What is QL?

  • 8 minutes

QL is a declarative, object-oriented query language that's optimized to enable efficient analysis of hierarchical data structures; in particular, databases representing software artifacts.

A database is an organized collection of data. The most commonly used database model is a relational model, which stores data in tables. SQL (Structured Query Language) is the most commonly used query language for relational databases.

The purpose of a query language is to provide a programming platform where you can ask questions about information stored in a database. A database-management system manages the storage and administration of data and provides the querying mechanism. A query typically refers to the relevant database entities and specifies various conditions (called predicates) that must be satisfied by the results. Query evaluation involves checking these predicates and generating the results. Some of the desirable properties of a good query language and its implementation include:

  • Declarative specifications: A declarative specification describes properties that the result must satisfy, rather than providing the procedure to compute the result. In the context of database query languages, declarative specifications abstract away the details of the underlying database management system and query processing techniques. This greatly simplifies query writing.
  • Expressiveness: A powerful query language allows you to write complex queries. This makes the language widely applicable.
  • Efficient execution: Queries can be complex and databases can be very large, so it's crucial for a query language implementation to process and execute queries efficiently.

In this unit, you'll learn about the basic features of the QL programming language so that you can write your own custom queries or better understand the pre-existing open-source queries available.

The QL syntax

The syntax of QL is similar to SQL, but the semantics of QL are based on Datalog, a declarative logic programming language often used as a query language. This makes QL primarily a logic language, and all operations in QL are logical operations. Furthermore, QL inherits recursive predicates from Datalog and adds support for aggregates, making even complex queries concise and simple. For example, consider a database containing parent-child relationships for people. If you want to find the number of descendants of a person, typically you would:

  1. Find a descendant of the given person; that is, a child or a descendant of a child.
  2. Count the number of descendants found using the previous step.

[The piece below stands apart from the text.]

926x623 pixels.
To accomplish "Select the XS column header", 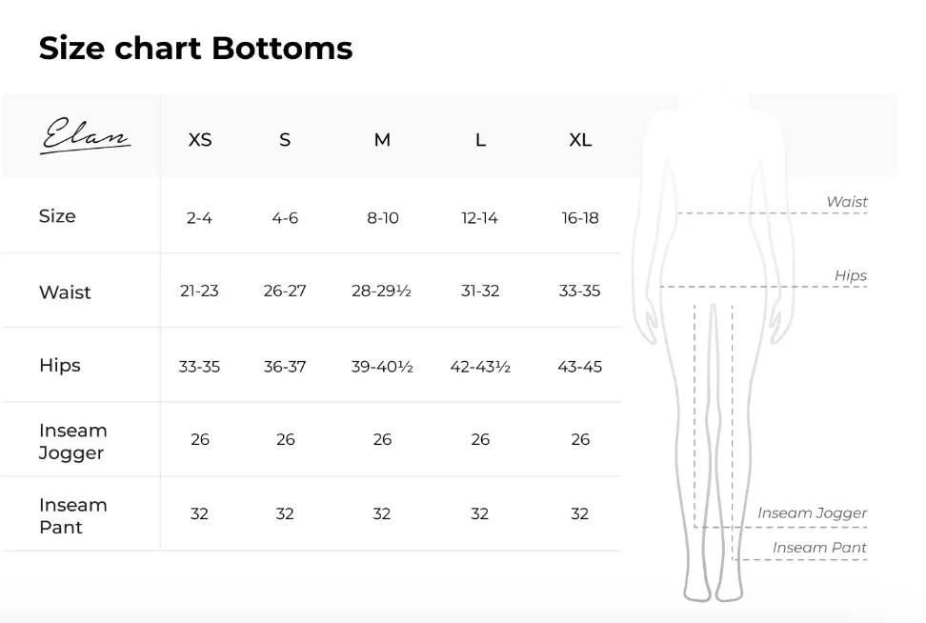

When you write this process in QL, it closely resembles the above structure. Notice that the example used recursion to find all descendants of the given person, and an aggregate to count the number of descendants. Translating these steps into the final query without adding any procedural details is possible due to the declarative nature of the language. The QL code would look something like this:

Person getADescendant(Person p) {
  result = p.getAChild() or
  result = getADescendant(p.getAChild())
}

int getNumberOfDescendants(Person p) {
  result = count(getADescendant(p))
}

Object orientation

Object orientation is an important feature of QL. The benefits of object orientation are well-known: it increases modularity, enables information hiding, and allows code reuse. QL offers all these benefits without compromising on its logical foundation. This is achieved by defining a simple object model where classes are modeled as predicates and inheritance as implication. The libraries made available for all supported languages make extensive use of classes and inheritance.

QL and general purpose programming languages

Here are a few prominent conceptual and functional differences between general purpose programming languages and QL:

  • QL does not have any imperative features such as assignments to variables or file system operations.
  • QL operates on sets of tuples and a query can be viewed as a complex sequence of set operations that defines the result of the query.
  • QL’s set-based semantics makes it very natural to process collections of values without having to worry about efficiently storing, indexing and traversing them.

In object-oriented programming languages, instantiating a class involves creating an object by allocating physical memory to hold the state of that instance of the class. In QL, classes are just logical properties describing sets of already existing values.